I was one of millions who braved traffic and potential gas shortages to drive to the middle of nowhere to see the total solar eclipse earlier this month. If there were any doubts as to whether the effort was worth it, they vanished the moment the sun disappeared behind the moon.
The two minutes and 10 seconds where the sun’s corona was visible in the midday sky were truly spectacular. But it was also only two minutes and 10 seconds. There were many more photographic opportunities during the 24 hours I spent chasing the eclipse. And I tried to take advantage of as many of them as I could.
Nature photographers are like everyone else: time is scarce. While we may spend hours waiting for perfect light or for wildlife to do something interesting, the reality is that we don’t get to do that anywhere near as often as we would like. So any time I can get the camera out of the bag, I try to make every second count.
The reasons are both financial and creative. It’s always great to capture the image that someone wants to hang on their walls, but a good part of my business comes from producing images that go in books, magazines and calendars. The more images I have in my library, the greater the likelihood that I have something that somebody needs.
Creatively, I like to keep my mind open to wondrous scenes that nature presents to me. My plan for photographing the solar eclipse was developed with the help of topographical maps, a solar position calculator and satellite imagery. When the window of opportunity is short, it’s great to have a plan. But my best images have resulted from immersing myself in nature and exploring what it has to offer, not by imposing my preconceived notions on it. Photographing things that aren’t on my plan open my mind to opportunities I had never considered.
So with that in mind, I thought it might be interesting to share a selection of images that I produced during my eclipse trip to Malheur County, Oregon. You can click or tap on any of the images to enlarge them (or order prints, if you like).
Through my research, I identified two possible locations to photograph the eclipse over an interesting landscape. Driving down, however, I discovered that the road I planned to take to the first was a private, gated road. I had to take a detour, driving farther south than I had planned. Out my window, I loved how the top of the ridge across the river in Idaho was in shadow, while the land below was brightly lit. I pulled into a truck weigh station and captured several variations on this scene.
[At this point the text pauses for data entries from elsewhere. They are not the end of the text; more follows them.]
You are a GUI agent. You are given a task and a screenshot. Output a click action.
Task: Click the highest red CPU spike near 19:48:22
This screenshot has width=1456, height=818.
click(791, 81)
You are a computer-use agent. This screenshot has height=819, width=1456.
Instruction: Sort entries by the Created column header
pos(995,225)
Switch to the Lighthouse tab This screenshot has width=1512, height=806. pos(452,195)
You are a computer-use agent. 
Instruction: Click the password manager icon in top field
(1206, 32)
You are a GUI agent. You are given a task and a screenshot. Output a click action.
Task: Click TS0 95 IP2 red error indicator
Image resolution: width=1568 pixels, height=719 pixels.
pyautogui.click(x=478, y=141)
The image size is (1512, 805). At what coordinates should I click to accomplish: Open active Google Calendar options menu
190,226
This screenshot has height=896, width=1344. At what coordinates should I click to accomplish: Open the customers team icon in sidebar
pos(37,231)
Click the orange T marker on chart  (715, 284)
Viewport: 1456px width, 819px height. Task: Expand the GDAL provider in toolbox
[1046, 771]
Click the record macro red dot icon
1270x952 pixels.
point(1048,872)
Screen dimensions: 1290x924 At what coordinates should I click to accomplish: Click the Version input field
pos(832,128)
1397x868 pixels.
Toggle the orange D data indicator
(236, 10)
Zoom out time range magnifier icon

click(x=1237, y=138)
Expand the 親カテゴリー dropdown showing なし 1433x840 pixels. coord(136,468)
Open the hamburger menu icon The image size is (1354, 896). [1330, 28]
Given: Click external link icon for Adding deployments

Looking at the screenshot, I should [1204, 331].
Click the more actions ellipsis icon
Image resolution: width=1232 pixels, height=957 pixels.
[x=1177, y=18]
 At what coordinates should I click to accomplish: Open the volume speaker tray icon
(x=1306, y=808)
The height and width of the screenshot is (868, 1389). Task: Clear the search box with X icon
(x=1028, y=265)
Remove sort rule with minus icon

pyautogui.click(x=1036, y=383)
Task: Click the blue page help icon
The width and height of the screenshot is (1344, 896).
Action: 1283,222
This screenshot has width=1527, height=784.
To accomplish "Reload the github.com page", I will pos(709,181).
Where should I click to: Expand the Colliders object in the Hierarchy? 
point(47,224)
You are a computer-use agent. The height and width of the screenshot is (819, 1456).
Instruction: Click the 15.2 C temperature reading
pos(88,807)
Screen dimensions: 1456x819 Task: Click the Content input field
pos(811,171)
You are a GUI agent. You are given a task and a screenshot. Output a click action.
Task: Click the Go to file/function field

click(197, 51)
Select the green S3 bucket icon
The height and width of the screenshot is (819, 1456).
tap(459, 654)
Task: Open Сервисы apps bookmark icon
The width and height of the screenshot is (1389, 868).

As a result of the detour, I ended up at my second place of interest first and I discovered the maps I had been using were slightly off. Malheur County has a number of interesting buttes and cinder cones that are situated almost directly under the path of totality. The butte I identified wasn’t quite as visually interesting as it appeared from the topographical map and the road I had planned to take to get far enough back to make it prominent in the frame didn’t actually exist. While trying to determine which parts of my map were truly accurate, I found a pair of ridges that were home to a number of gorgeous rock outcroppings and decided to make that location my eclipse photo point. At sunset, I climbed one of the ridges, using the fiery red cirrostratus clouds to frame a prominent tree.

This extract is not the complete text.